Может, установившаяся тёплая, ясная погода поспособствовала или предвкушение того, как она возьмёт в руки комочек устоявшейся глины и попробует сотворить маленькое чудо, однако Надежду Николаевну не покидало ощущение какой-то необыкновенной лёгкости. Как будто сбросила с себя последних лет двадцать! Ей даже кто-то из соседей заметил:
– Да ты сама на себя стала непохожая! Моторчик нешто себе какой поставила? Порхаешь, как мотылёк!
Надежде Николаевне стало даже немного неловко за себя: ещё подумают, будто радуется, что мужа похоронила. Стала сдерживаться, одёргивать себя: чуть почувствует – опять закружилась, тут же скажет: «Стоп, машина». Намеренно начнёт двигаться медленнее. Пока вновь не забудется.

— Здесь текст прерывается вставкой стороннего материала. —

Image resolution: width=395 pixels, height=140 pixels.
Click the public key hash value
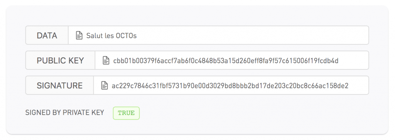click(226, 61)
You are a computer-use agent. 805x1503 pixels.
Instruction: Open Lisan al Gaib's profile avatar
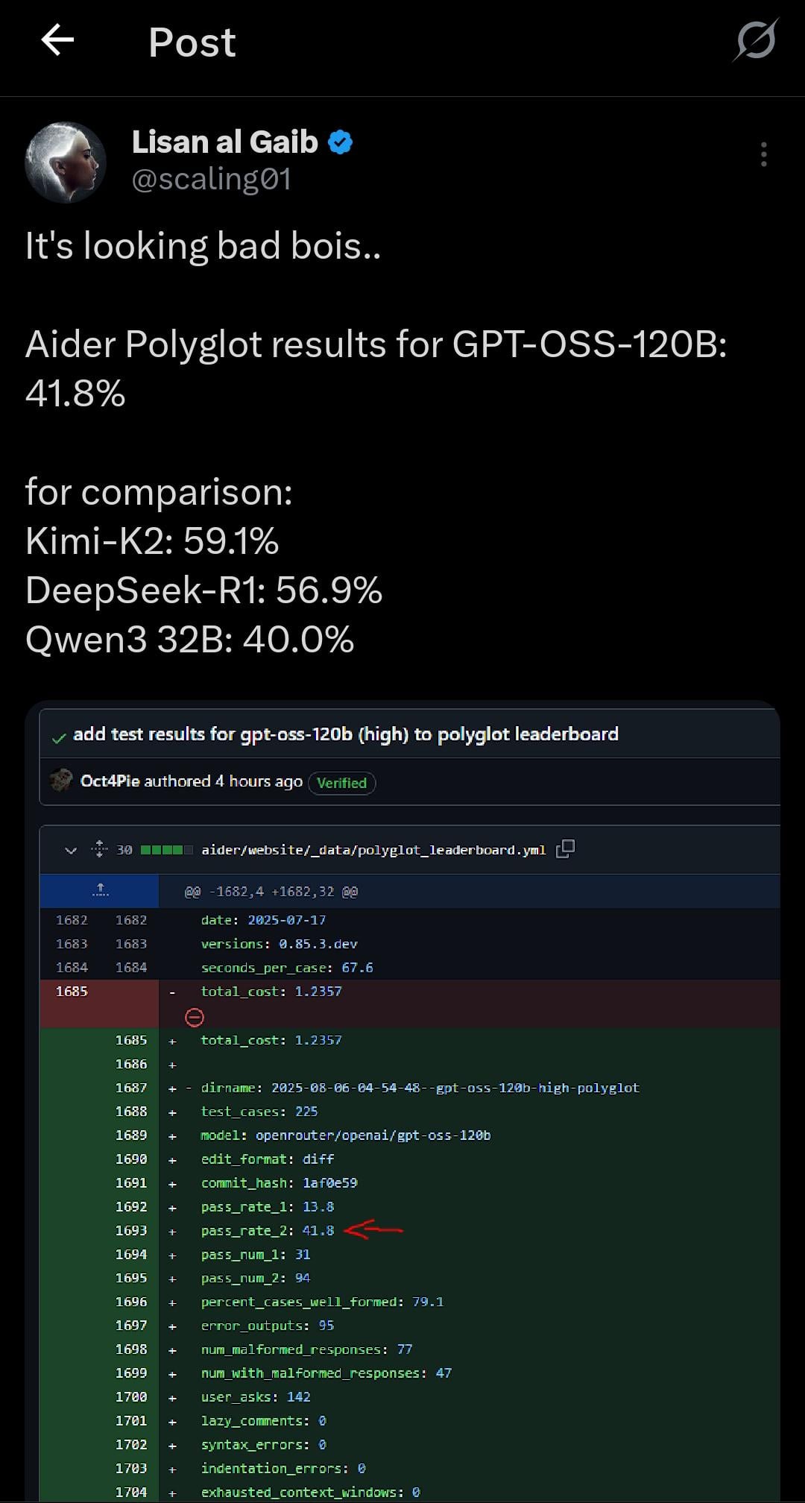[x=66, y=163]
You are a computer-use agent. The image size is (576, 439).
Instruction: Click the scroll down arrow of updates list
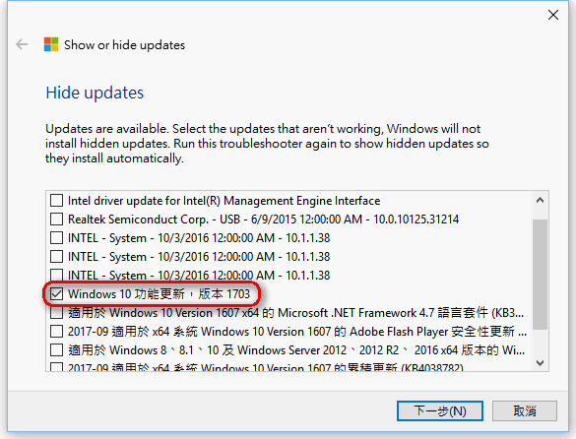point(540,363)
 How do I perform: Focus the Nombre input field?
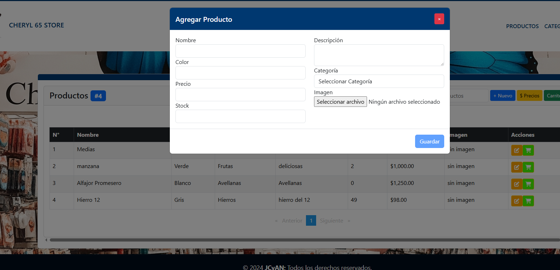point(240,51)
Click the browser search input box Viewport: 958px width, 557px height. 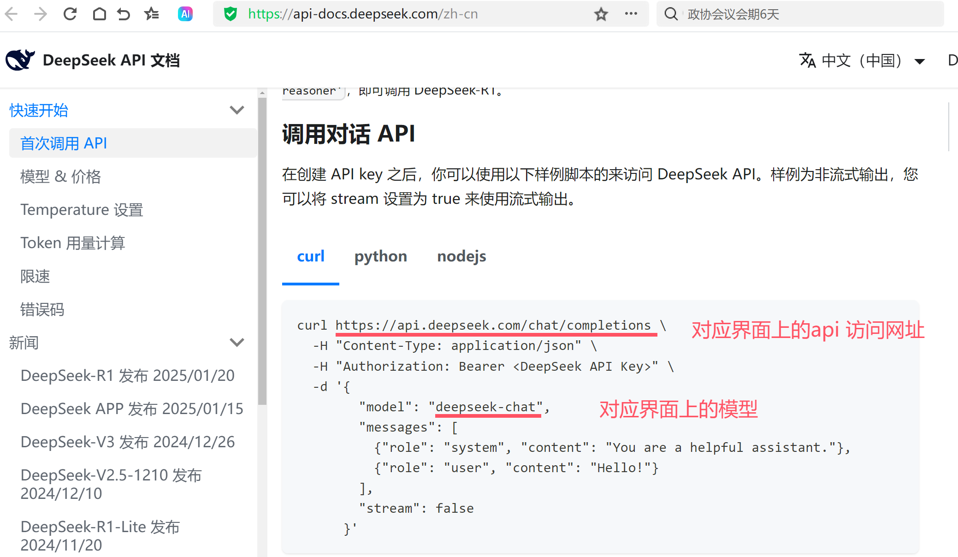point(807,14)
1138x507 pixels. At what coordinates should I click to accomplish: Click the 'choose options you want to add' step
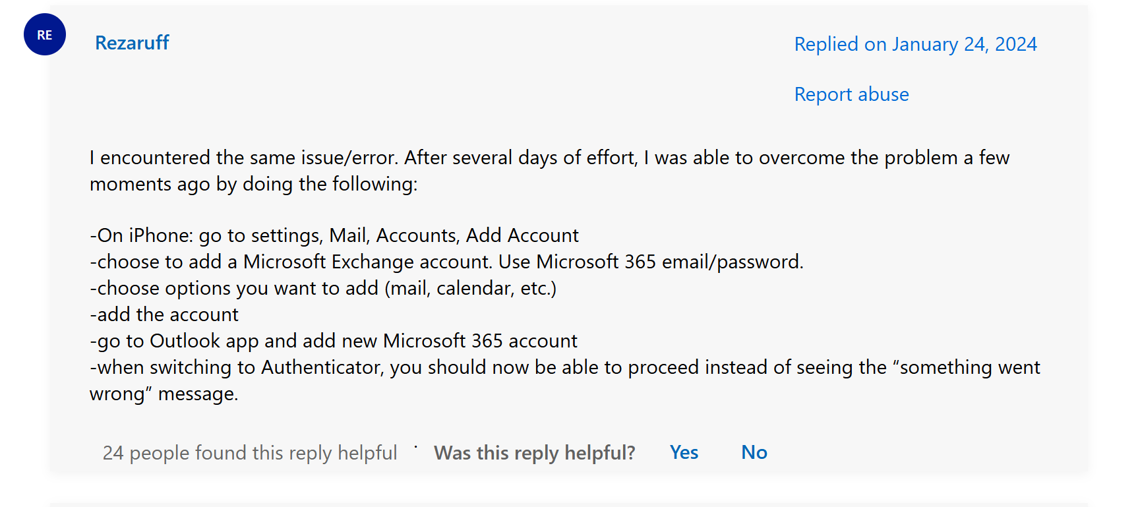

Была, однако, и ложка дёгтя в этой бочке мёда: мысль, что отпуск не бесконечен и вот-вот придётся опять выходить на работу. Чем ближе к помеченной ею в календаре чёрным крестом дате приближалось время, тем мрачнее сгущалась над ней тучка и тяжелее становилось на душе. Когда до рокового срока осталась пара дней, Надежда Николаевна твёрдо решила про себя: «Не, не пойду. Хватит с меня этой каторги! Уволюсь». О том, что она будет делать дальше, чем станет зарабатывать на жизнь и как это аукнется на её пенсии в недалёком будущем, она сейчас ни капельки не задумывалась. Словно то была уже не она.
– Да ты чё-о-о?! – так отреагировал на её заявление об увольнении замнач. – Николаевна! Да ты случаем не того?.. Столько лет отдала… Чем, каким местом ты, спрашивается, думаешь?!
Надежда Николаевна заранее предвидела, как долго и упорно её будут отговаривать, какие примерно доводы будут приводить, – и ко всему была готова, на всё отвечала чётко, немногословно, уверенно, только по делу, как отлично выучившая домашнее задание ученица:
– Больше не могу у вас.
– А где можешь?
– Ещё пока сама не знаю.
– Может, пока узнаешь…
– Нет, у вас я больше не могу.
Замнач призвал себе на помощь других; сообща они навалились на строптивицу, стали соблазнять повышением зарплаты и обещанием не ставить на самые сложные, сопряжённые с большими физическими затратами участки. Надежда Николаевна стояла как гранит. Одного дня на уговоры не хватило. Дали ещё один день для раздумий:
– Такие дела с ходу не делаются. Ты же сук под собой рубишь! Ещё поработай своей несуразной башкой.
Думала-гадала ночь и полдня.
«В самом деле, не ошибиться бы… Не стану ли потом локти кусать?»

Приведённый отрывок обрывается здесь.